Reproduce the records below from the line with "This screenshot has width=1169, height=1036." up to and including the line with "771x408 pixels.", and leave the pictures out of your answer.

* [Data excerpts]
>> Begin

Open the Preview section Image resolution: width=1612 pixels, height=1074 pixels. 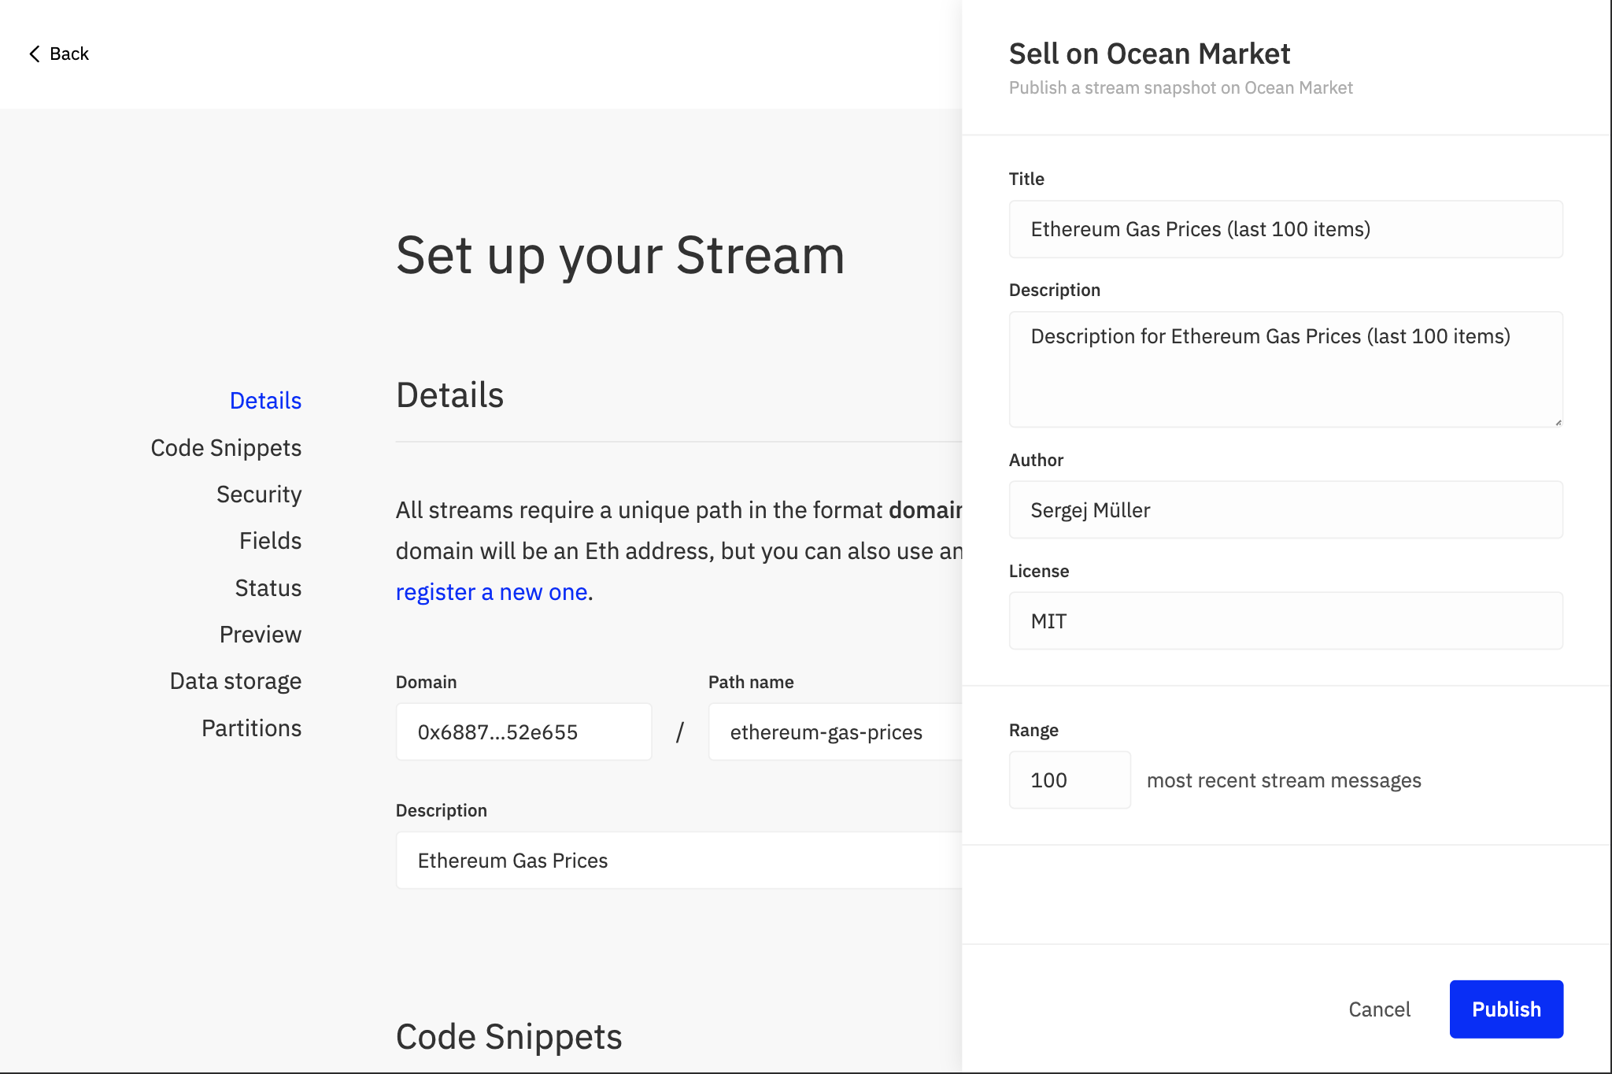[260, 635]

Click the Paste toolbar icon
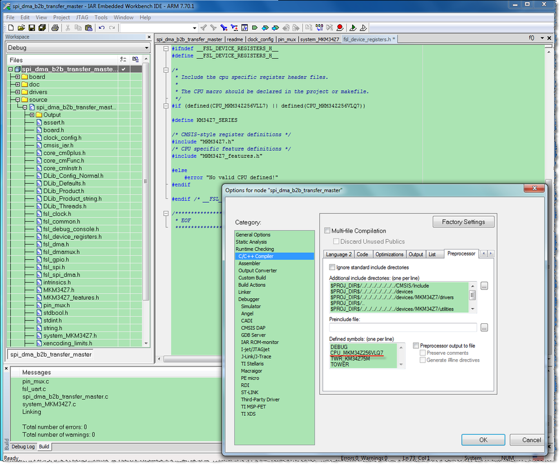click(x=90, y=27)
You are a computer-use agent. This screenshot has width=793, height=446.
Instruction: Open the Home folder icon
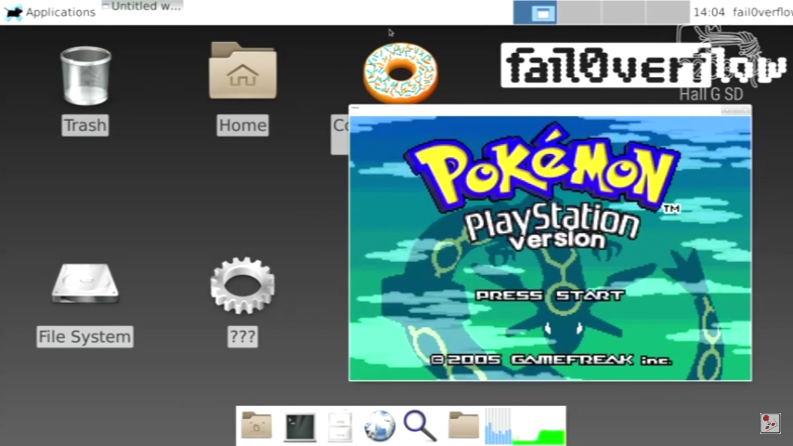tap(242, 72)

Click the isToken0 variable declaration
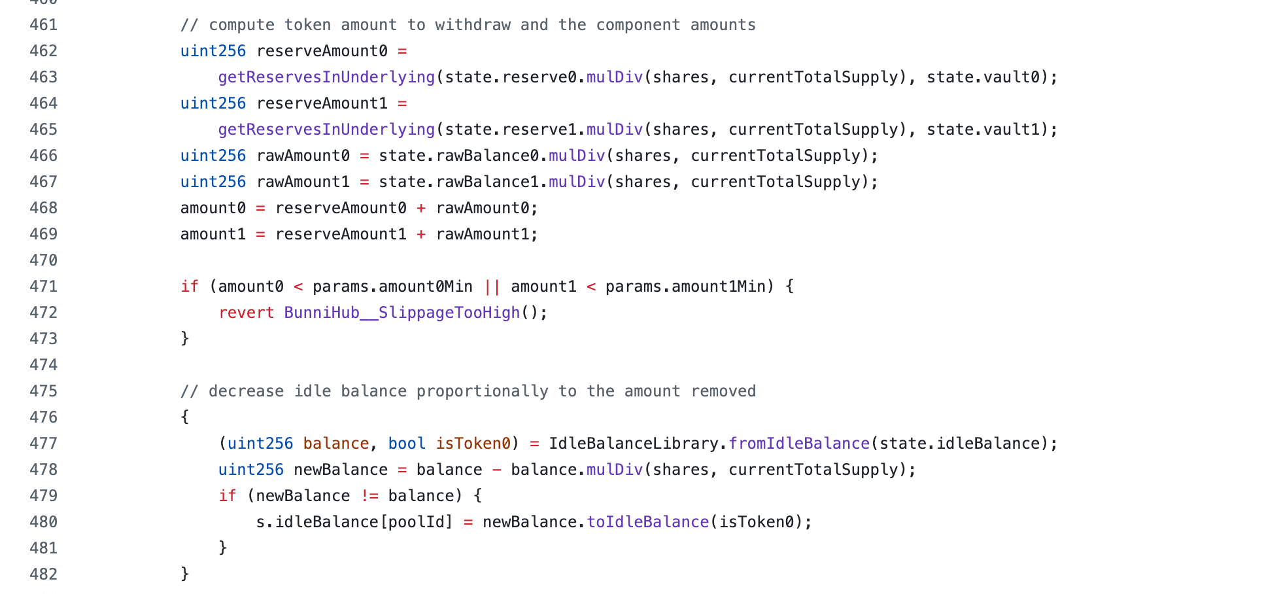(x=473, y=444)
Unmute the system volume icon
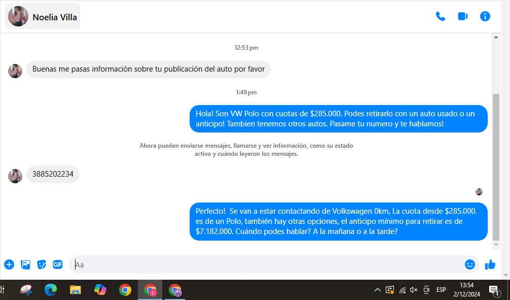510x300 pixels. [414, 290]
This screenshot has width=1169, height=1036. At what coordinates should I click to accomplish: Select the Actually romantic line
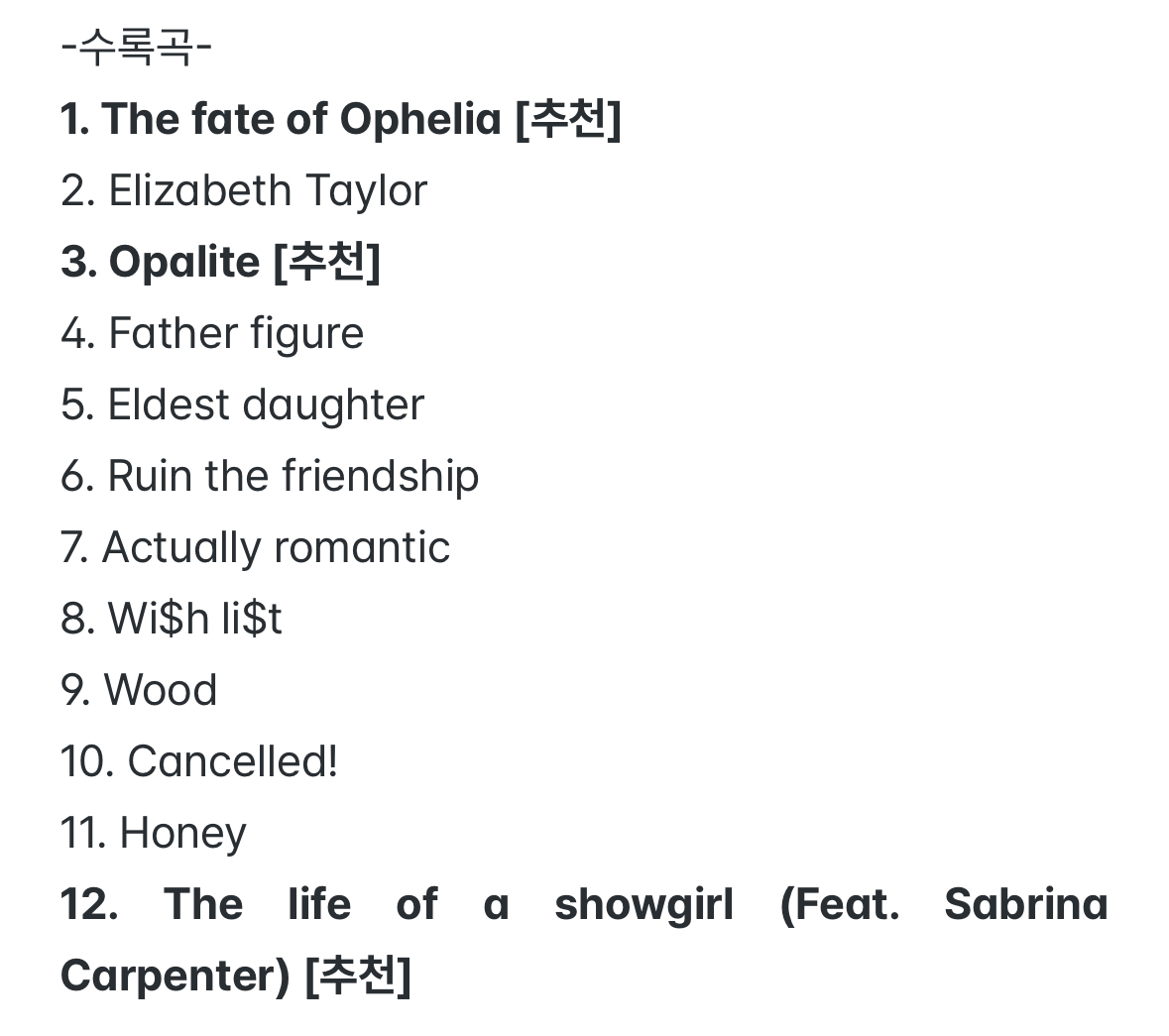coord(255,547)
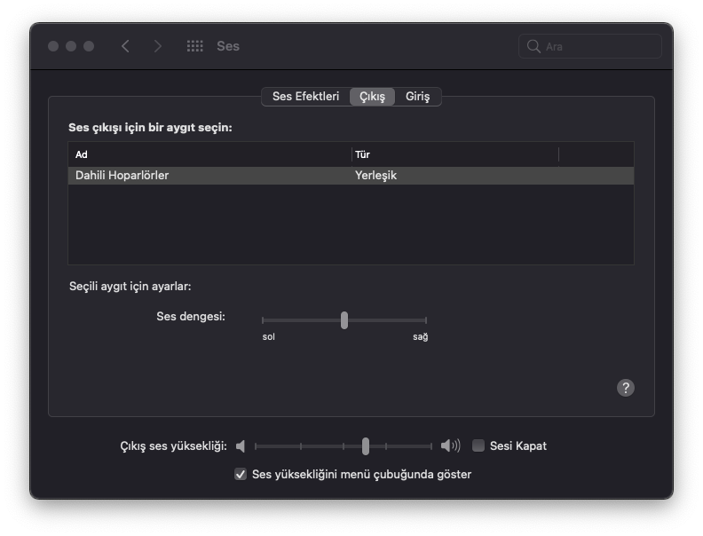The image size is (703, 536).
Task: Click the back navigation arrow
Action: pyautogui.click(x=125, y=46)
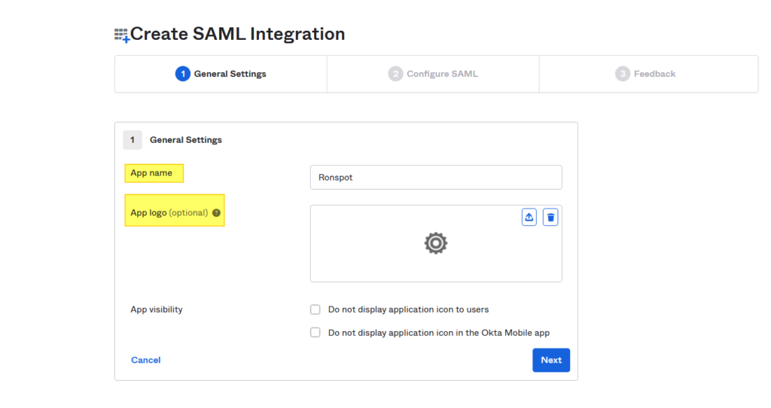771x408 pixels.
Task: Check Do not display application icon to users
Action: [x=315, y=309]
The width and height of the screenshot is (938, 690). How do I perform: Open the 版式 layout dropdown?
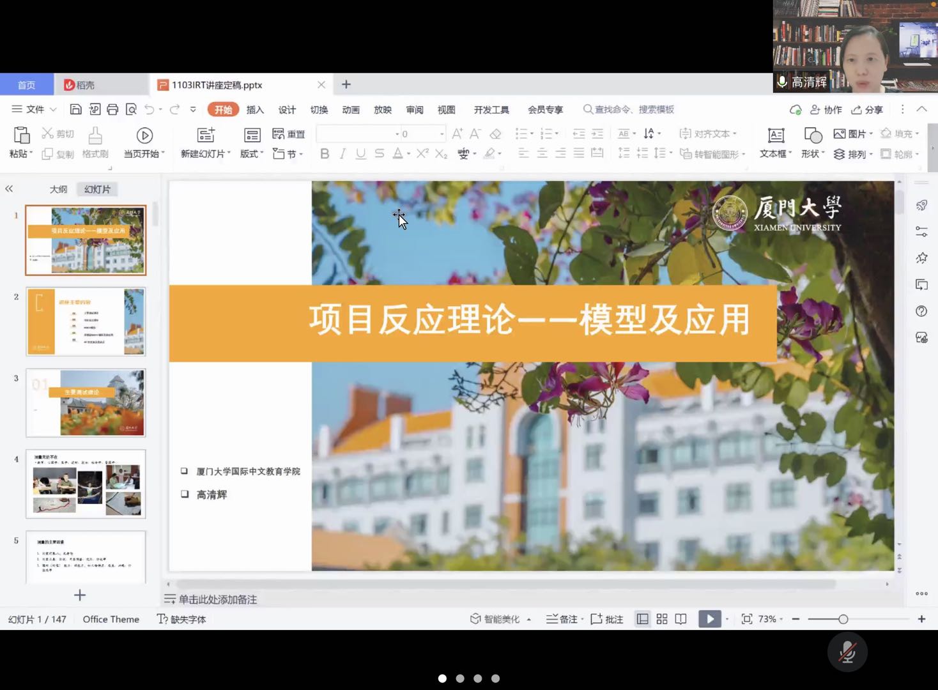[x=252, y=153]
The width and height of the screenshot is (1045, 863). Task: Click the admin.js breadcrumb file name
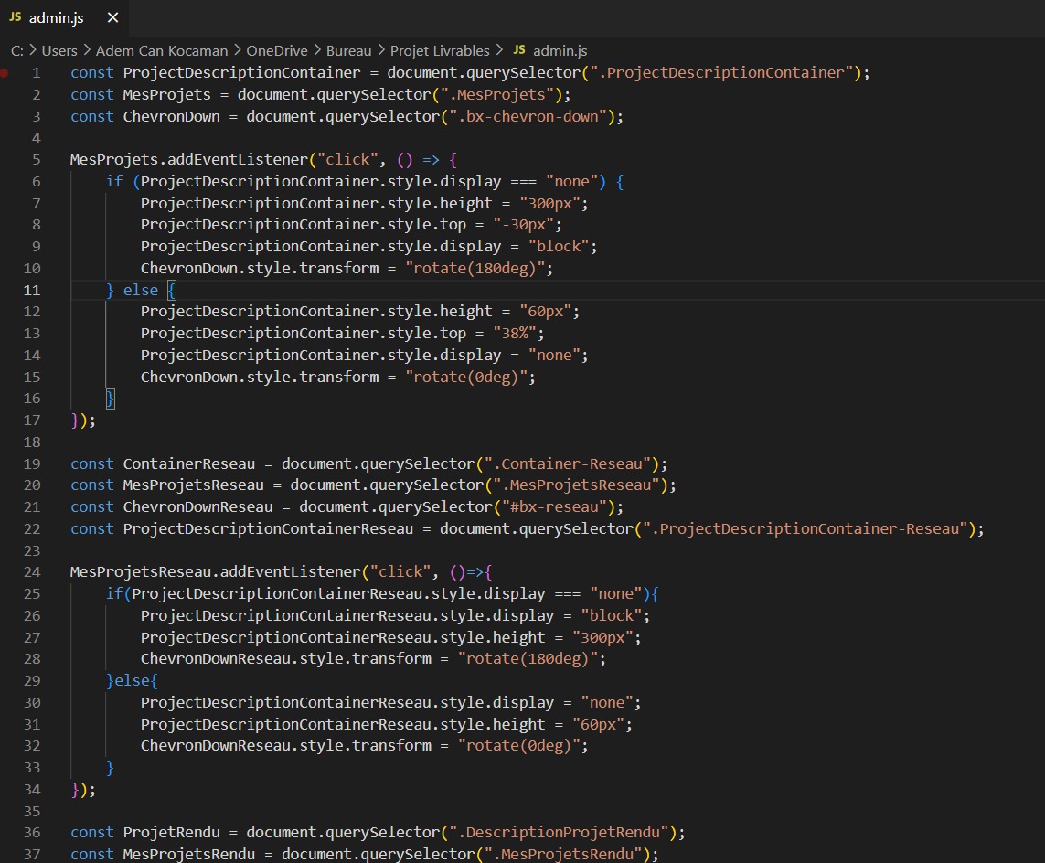560,50
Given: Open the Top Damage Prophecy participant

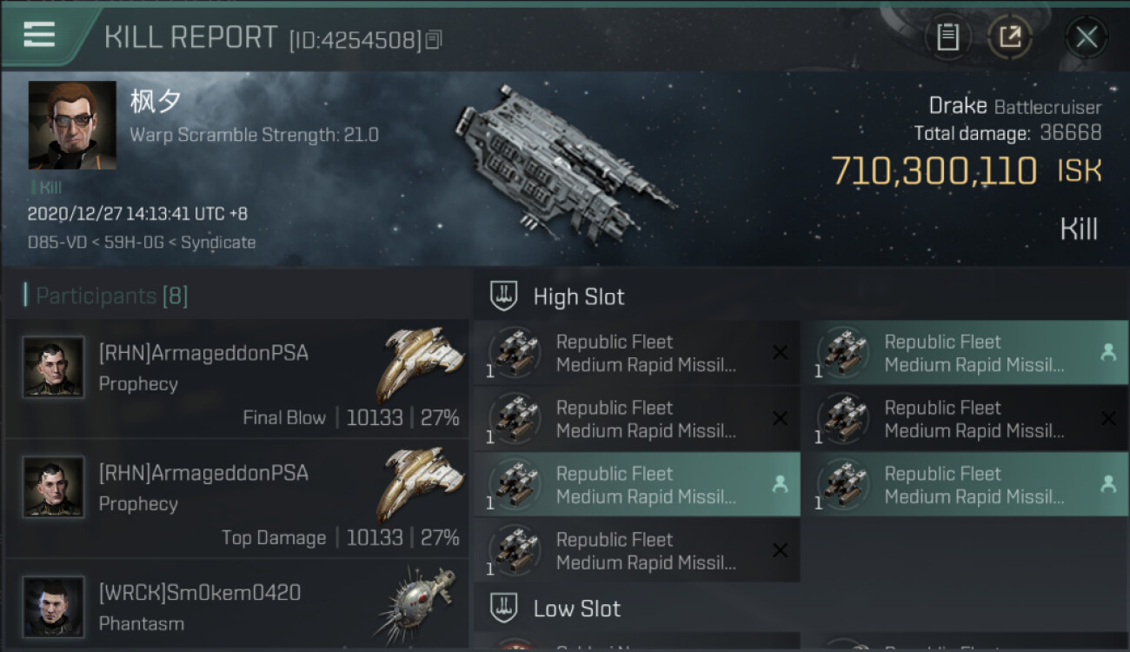Looking at the screenshot, I should pos(236,499).
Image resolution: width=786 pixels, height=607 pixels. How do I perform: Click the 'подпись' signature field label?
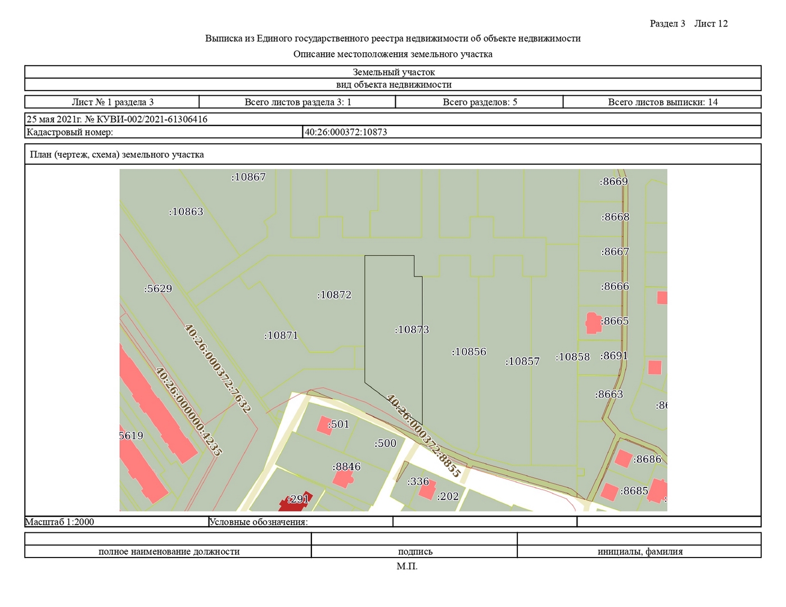click(x=415, y=551)
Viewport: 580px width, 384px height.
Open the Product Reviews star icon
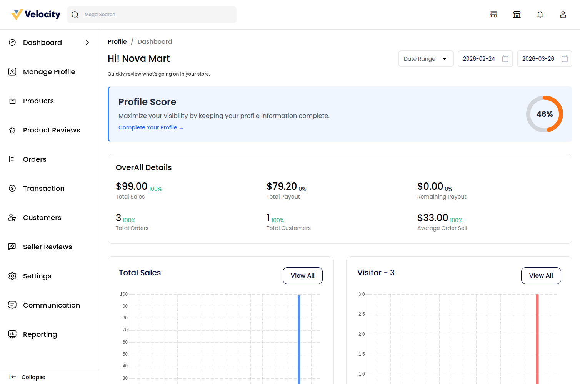click(x=12, y=130)
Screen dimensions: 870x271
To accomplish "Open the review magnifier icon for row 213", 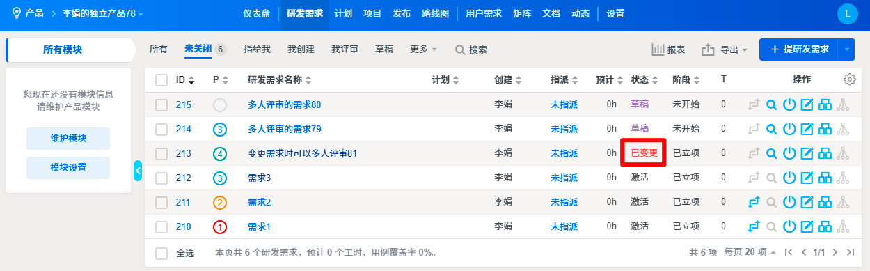I will tap(771, 153).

>> End

* [Answer in full]
This screenshot has width=1169, height=1036. At what coordinates should I click to accomplish: Select the Actually romantic line
coord(255,547)
The image size is (703, 536).
Task: Click the back navigation arrow
Action: pyautogui.click(x=125, y=46)
771x408 pixels.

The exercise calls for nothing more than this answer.